31-12-1997 Article, International Review of the Red Cross, No. 321

One of the most significant developments that has marked the last decade of the twentieth century is the establishment of international criminal jurisdiction to punish grave breaches of international humanitarian law. The aim is simple: to do everything possible to prevent the most appalling crimes committed during armed conflicts from going unpunished. Putting this idea into practice, however, has proved to be a difficult task, as can be seen quite clearly from the pages of history. Today, the International Criminal Tribunal for the former Yugoslavia (ICTY) at The Hague, and its sister institution in Arusha, the International Criminal Tribunal for Rwanda (ICTR), show that the aim can be achieved. In addition, the United Nations project to establish a permanent international criminal court is already well advanced. Here, then, are three initiatives which seek to demonstrate that individual criminal liability is not an empty concept, even in times of armed conflict.

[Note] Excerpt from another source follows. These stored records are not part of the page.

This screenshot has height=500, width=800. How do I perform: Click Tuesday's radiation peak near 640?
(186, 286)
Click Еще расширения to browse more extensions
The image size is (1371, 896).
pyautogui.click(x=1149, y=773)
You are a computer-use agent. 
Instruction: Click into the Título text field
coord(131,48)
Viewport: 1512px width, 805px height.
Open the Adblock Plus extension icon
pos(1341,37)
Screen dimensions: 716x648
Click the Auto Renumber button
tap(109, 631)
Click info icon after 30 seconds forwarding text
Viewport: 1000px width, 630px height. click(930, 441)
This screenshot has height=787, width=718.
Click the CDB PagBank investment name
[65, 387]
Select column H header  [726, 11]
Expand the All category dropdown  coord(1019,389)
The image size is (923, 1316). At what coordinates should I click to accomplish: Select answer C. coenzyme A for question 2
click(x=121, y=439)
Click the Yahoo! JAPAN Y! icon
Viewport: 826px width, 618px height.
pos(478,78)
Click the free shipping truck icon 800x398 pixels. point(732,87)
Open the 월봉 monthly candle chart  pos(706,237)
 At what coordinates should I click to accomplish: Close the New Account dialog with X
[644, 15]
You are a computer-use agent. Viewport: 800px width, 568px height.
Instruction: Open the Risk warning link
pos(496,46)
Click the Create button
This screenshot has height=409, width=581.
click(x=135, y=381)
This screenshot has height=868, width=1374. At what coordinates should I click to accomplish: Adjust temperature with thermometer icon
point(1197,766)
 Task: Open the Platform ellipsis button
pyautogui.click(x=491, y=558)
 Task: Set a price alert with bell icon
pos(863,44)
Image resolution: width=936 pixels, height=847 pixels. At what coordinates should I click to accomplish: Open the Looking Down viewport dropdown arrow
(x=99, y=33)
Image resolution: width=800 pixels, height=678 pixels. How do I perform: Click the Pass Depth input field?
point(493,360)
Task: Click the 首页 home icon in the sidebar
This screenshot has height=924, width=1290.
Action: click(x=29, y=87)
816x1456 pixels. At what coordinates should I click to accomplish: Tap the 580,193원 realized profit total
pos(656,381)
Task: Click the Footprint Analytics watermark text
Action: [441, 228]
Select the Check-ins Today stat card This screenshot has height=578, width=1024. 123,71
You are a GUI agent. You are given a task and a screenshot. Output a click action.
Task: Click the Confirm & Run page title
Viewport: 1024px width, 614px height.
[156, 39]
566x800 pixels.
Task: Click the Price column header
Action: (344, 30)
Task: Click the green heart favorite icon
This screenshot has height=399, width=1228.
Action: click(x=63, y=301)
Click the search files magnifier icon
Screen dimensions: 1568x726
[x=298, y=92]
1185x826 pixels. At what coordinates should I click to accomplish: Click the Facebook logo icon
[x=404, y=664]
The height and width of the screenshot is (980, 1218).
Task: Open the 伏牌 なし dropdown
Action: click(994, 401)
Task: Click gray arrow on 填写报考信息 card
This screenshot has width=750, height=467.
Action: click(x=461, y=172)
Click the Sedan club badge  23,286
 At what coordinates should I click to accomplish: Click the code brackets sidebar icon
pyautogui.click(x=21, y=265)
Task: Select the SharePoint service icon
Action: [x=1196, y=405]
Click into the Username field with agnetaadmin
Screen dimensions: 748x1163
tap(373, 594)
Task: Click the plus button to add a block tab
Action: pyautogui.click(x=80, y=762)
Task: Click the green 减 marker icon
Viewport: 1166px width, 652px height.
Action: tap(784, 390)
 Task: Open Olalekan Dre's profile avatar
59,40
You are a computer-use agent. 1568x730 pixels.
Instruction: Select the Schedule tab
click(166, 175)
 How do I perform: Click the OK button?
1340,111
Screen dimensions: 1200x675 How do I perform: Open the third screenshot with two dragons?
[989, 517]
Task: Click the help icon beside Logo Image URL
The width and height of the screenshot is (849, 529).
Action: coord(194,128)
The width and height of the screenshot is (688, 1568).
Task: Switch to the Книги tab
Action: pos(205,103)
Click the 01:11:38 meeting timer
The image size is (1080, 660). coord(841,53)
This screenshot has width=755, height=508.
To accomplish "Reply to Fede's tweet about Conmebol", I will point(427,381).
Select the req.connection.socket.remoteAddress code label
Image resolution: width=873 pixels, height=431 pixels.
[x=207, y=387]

What do the creation of the two ad hoc criminal tribunals and their activities signify for international humanitarian law? Are these tribunals capable of reinforcing respect for the rules of that law, which, in wartime, is the last bastion against barbarity? Will their judgments effectively contribute to implementation of humanitarian law? The Review has invited a number of people to examine various aspects of the activity of the Tribunals for the former Yugoslavia and for Rwanda. Some contributors actually work there in an official capacity, or have done so in the past. The Review is particularly grateful to them for their articles, in which the views expressed are purely personal.

The ICRC Deputy Director of Operations has made an initial evaluation of the work done by both Tribunals from the standpoint of international humanitarian law and the ICRC, which has been mandated by the international community to strive for observance of humanitarian law in times of armed conflict. This was no simple challenge, as attitudes in the past with regard to penal repression as a means of implementing the law of Geneva have often been somewhat ambiguous. Jacques Stroun’s observations show that the ICRC fully accepts penal repression both as a means of dispensing justice and as an instrument for promoting greater respect for international humanitarian law. However, the author stresses the need for a clear distinction between the judicial function and the humanitarian role assigned to the ICRC.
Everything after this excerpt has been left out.